4 files changed, 45 insertions, 32 deletions
diff --git a/README.md b/README.md
index cb88eed..73d5cbf 100644
--- a/README.md
+++ b/README.md
@@ -55,11 +55,11 @@ Least-Squares Regression is essentially a subset of RMT with just a single tree
 LMT and RMT differ significantly, as LMT uses a learning algorithm that starts out with a DECART and uses bottom-up pruning to turn it into an LMT, whereas RMT build a DECART that only considers parameters that are not suitable for least-squares regression and then uses least-squares regression to find and fit leaf functions.
 
 By default, dfatool uses heuristics to determine whether it should generate a simple least-squares regression function or a fully-fledged RMT.
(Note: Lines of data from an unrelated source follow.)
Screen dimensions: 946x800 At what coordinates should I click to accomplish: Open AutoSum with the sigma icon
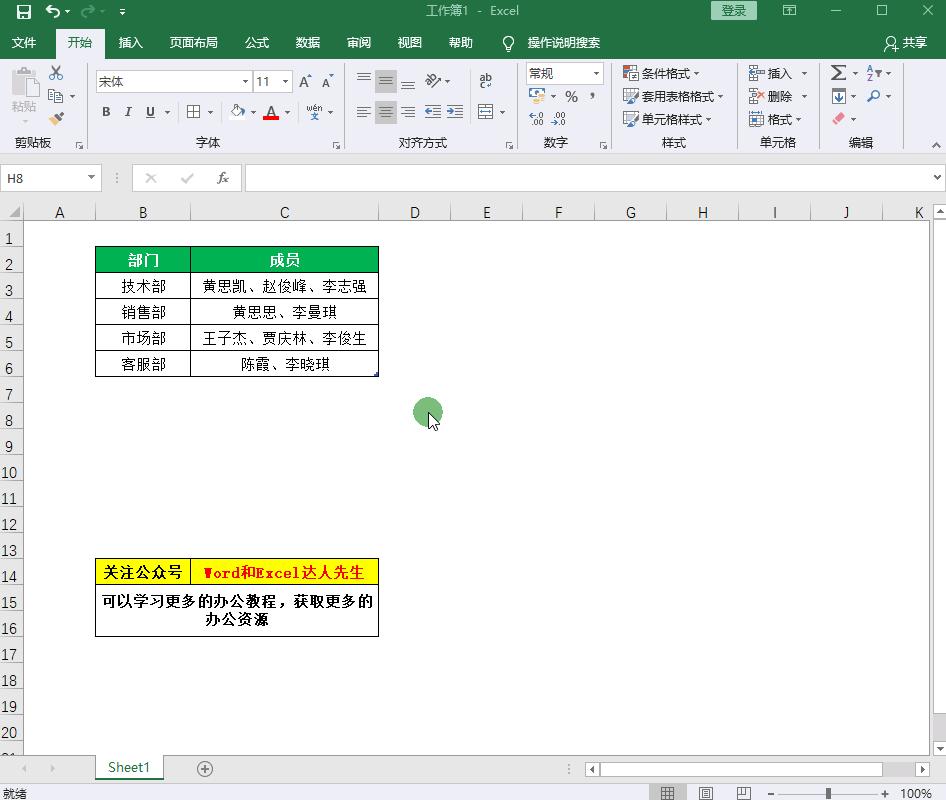tap(839, 72)
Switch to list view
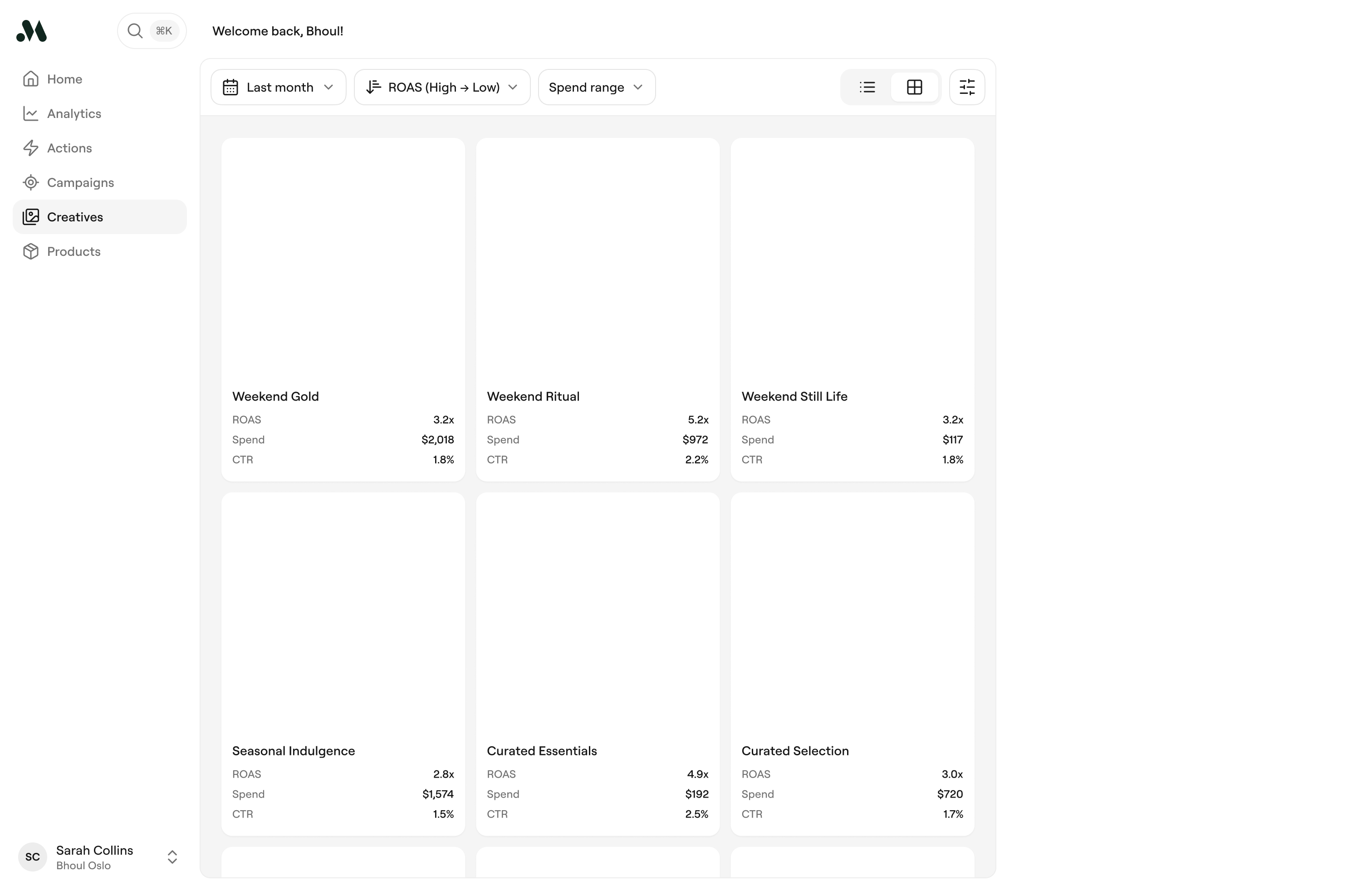Viewport: 1372px width, 891px height. (867, 87)
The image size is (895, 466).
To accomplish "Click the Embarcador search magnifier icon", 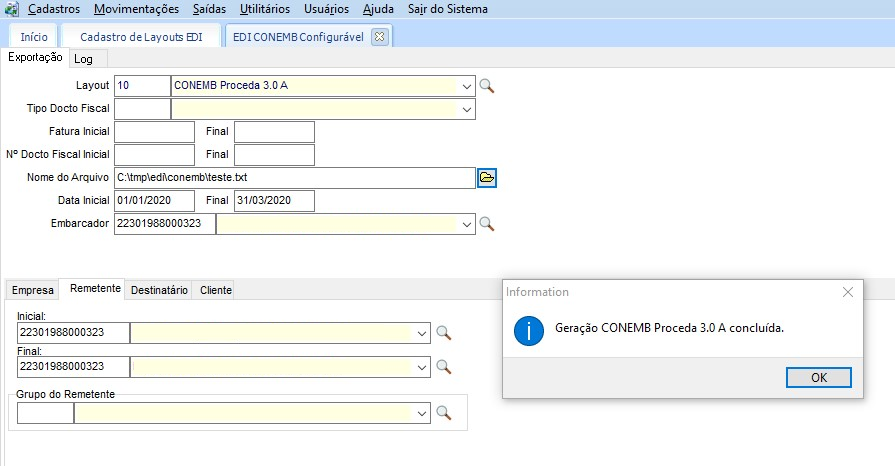I will point(487,224).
-Arguments such as `--force-tree` and environment variables (below) can be used to generate a different flavour of performance model; see [Modeling Method Selection](doc/modeling-method.md).
+Arguments such as `--force-tree` and environment variables (below) can be used to generate a different flavour of performance model; see [Modelling Method Selection](doc/modeling-method.md).
 Again, most of the options and methods documented here work for all three scripts: analyze-archive, analyze-kconfig, and analyze-log.
 
 * [Model Visualization and Export](doc/model-visual.md)
-* [Modeling Method Selection](doc/modeling-method.md)
+* [Modelling Method Selection](doc/modeling-method.md)
 * [Assessing Model Quality](doc/model-assessment.md)
 
 ## Model Application
@@ -112,9 +112,9 @@ The following variables may be set to alter the behaviour of dfatool components.
 | `DFATOOL_KCONF_WITH_CHOICE_NODES` | 0, **1** | Treat kconfig choices (e.g. "choice Model → MobileNet / ResNet / Inception") as enum parameters. If enabled, the corresponding boolean kconfig variables (e.g. "Model\_MobileNet") are not converted to parameters. If disabled, all (and only) boolean kconfig variables are treated as parameters. Mostly relevant for analyze-kconfig, eval-kconfig |
 | `DFATOOL_COMPENSATE_DRIFT` | **0**, 1 | Perform drift compensation for loaders without sync input (e.g. EnergyTrace or Keysight) |
 | `DFATOOL_DRIFT_COMPENSATION_PENALTY` | 0 .. 100 (default: majority vote over several penalties) | Specify penalty for ruptures.py PELT changepoint petection |
-| `DFATOOL_MODEL` | cart, decart, fol, lgbm, lmt, **rmt**, symreg, uls, xgb | Modeling method. See below for method-specific configuration options. |
+| `DFATOOL_MODEL` | cart, decart, fol, lgbm, lmt, **rmt**, symreg, uls, xgb | Modelling method. See below for method-specific configuration options. |
 | `DFATOOL_RMT_MAX_DEPTH` | **0** .. *n* | Maximum depth for RMT. Default (0): unlimited. |
-| `DFATOOL_RMT_SUBMODEL` | cart, fol, static, symreg, **uls** | Modeling method for RMT leaf functions. |
+| `DFATOOL_RMT_SUBMODEL` | cart, fol, static, symreg, **uls** | Modelling method for RMT leaf functions. |
 | `DFATOOL_PREPROCESSING_RELEVANCE_METHOD` | **none**, mi | Ignore parameters deemed irrelevant by the specified heuristic before passing them on to `DFATOOL_MODEL`. |
 | `DFATOOL_PREPROCESSING_RELEVANCE_THRESHOLD` | .. **0.1** .. | Threshold for relevance heuristic. |
 | `DFATOOL_CART_MAX_DEPTH` | **0** .. *n* | maximum depth for sklearn CART. Default (0): unlimited. |
@@ -133,8 +133,9 @@ The following variables may be set to alter the behaviour of dfatool components.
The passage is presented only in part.